### Data for this exercise ###

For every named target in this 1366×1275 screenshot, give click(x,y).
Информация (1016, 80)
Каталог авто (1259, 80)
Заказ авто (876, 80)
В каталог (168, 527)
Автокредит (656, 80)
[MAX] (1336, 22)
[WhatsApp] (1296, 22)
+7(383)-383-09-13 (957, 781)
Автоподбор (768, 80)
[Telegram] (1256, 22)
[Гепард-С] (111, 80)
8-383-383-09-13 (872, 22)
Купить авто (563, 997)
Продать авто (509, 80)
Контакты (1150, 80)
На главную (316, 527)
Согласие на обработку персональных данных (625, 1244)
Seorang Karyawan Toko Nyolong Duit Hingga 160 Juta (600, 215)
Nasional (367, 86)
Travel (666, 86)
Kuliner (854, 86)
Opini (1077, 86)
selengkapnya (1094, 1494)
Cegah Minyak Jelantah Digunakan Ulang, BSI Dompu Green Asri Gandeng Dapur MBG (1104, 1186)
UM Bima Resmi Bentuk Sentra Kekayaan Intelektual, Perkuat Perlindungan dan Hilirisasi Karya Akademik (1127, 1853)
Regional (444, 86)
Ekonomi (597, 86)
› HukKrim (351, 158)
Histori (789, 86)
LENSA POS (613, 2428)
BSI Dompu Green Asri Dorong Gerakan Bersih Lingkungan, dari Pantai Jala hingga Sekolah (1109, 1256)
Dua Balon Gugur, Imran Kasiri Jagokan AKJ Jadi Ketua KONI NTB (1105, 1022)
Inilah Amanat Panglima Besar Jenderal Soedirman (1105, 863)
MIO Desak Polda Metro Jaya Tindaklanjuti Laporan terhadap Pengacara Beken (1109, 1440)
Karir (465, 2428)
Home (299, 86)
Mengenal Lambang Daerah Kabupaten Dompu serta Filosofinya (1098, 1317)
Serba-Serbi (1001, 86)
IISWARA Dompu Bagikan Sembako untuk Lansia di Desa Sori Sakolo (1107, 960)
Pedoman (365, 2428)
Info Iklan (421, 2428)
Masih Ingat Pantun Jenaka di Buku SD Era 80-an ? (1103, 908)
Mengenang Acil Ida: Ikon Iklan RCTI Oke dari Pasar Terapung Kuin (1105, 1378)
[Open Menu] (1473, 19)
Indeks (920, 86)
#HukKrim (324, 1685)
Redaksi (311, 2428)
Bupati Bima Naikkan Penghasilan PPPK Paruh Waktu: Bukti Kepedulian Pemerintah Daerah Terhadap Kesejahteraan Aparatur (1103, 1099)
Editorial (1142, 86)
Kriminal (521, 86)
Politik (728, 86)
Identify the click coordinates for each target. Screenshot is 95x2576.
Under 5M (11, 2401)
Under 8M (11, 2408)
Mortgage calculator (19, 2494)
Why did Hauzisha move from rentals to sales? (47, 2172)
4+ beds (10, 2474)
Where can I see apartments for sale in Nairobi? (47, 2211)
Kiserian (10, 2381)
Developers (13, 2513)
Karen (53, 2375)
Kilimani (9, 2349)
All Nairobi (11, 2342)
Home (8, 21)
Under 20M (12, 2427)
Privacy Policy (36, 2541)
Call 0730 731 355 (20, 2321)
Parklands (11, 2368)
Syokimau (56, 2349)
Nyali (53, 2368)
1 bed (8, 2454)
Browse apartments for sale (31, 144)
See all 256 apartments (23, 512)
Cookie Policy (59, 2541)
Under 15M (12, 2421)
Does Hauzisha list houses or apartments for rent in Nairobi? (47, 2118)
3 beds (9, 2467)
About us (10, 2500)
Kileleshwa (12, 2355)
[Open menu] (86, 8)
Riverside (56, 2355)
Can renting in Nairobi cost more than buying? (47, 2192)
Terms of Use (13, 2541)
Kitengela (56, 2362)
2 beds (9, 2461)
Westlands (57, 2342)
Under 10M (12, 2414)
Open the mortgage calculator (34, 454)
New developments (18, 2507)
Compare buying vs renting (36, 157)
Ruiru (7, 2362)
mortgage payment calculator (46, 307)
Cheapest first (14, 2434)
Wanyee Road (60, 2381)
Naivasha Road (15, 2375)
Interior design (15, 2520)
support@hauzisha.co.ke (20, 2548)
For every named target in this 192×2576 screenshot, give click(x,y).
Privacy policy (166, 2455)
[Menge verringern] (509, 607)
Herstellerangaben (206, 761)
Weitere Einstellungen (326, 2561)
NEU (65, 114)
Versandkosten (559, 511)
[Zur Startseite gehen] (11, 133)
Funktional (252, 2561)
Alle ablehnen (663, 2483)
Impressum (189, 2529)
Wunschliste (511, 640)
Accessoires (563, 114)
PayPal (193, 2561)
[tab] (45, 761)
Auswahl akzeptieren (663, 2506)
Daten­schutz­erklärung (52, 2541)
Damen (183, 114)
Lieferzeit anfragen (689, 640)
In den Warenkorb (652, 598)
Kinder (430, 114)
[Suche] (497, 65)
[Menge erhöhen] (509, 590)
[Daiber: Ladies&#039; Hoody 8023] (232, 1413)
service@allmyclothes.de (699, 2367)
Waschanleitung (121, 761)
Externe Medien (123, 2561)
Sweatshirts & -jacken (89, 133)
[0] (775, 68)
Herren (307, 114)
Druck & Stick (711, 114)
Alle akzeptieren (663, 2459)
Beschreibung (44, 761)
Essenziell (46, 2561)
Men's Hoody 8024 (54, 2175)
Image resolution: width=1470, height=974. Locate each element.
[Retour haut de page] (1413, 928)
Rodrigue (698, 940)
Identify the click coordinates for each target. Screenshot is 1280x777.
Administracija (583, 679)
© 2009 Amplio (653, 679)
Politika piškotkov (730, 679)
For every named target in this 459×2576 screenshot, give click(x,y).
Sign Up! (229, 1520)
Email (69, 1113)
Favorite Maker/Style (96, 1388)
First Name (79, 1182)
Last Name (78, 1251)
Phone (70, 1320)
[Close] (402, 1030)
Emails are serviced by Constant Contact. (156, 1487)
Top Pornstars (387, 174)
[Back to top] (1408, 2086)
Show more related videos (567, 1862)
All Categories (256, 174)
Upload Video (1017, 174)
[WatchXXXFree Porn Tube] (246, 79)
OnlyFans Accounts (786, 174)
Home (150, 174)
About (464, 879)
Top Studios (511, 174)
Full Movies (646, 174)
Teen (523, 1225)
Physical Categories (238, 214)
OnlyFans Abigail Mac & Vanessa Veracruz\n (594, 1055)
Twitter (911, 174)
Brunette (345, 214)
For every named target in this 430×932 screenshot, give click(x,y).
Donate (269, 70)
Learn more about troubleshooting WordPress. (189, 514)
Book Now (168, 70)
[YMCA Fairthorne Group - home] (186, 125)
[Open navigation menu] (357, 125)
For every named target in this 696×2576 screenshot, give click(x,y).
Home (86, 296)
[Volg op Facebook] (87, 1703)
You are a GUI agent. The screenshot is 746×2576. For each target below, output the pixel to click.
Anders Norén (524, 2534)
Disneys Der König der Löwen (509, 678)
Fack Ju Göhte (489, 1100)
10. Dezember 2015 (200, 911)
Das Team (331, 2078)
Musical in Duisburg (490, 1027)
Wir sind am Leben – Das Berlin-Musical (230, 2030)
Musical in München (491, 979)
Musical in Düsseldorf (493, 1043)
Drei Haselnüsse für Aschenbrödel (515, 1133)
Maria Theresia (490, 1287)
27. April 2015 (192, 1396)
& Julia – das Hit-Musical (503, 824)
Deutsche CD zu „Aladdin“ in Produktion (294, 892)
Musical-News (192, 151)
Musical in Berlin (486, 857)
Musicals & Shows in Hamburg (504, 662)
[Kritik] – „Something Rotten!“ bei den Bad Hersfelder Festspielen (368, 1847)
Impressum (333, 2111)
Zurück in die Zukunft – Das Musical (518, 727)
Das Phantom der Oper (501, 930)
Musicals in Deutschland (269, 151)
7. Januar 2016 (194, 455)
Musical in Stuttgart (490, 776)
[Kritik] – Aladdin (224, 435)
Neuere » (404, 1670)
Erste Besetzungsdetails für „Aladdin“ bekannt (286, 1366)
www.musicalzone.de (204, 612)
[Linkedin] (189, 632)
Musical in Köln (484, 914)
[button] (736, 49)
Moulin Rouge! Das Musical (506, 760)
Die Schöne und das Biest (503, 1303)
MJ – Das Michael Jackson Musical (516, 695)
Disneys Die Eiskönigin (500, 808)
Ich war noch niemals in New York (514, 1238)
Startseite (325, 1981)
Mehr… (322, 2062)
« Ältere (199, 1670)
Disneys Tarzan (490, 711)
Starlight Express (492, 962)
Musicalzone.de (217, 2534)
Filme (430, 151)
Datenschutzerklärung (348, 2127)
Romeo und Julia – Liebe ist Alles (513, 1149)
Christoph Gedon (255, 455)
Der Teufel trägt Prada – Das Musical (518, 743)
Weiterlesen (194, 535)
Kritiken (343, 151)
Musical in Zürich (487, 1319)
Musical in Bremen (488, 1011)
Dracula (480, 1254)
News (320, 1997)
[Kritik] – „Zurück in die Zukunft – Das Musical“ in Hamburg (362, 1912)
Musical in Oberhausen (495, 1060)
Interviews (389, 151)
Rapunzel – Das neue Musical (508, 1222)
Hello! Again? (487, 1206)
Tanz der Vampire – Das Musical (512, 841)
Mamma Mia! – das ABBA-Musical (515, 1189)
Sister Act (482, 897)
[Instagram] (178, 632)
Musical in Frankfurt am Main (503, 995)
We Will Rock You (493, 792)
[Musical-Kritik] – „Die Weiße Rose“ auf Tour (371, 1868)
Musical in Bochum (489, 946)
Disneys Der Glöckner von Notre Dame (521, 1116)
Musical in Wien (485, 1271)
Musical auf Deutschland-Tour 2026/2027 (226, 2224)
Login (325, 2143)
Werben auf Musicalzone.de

###

■ Work to be completed ■
Please give back only the lines starting with the one that contains "Tanz der Vampire – Das Musical (512, 841)" and ending with the last line of the listing, retyped exactly.

■ The completed task ■
Tanz der Vampire – Das Musical (512, 841)
Mamma Mia! – das ABBA-Musical (515, 1189)
Sister Act (482, 897)
[Instagram] (178, 632)
Musical in Frankfurt am Main (503, 995)
We Will Rock You (493, 792)
[Musical-Kritik] – „Die Weiße Rose“ auf Tour (371, 1868)
Musical in Bochum (489, 946)
Disneys Der Glöckner von Notre Dame (521, 1116)
Musical in Wien (485, 1271)
Musical auf Deutschland-Tour 2026/2027 (226, 2224)
Login (325, 2143)
Werben auf Musicalzone.de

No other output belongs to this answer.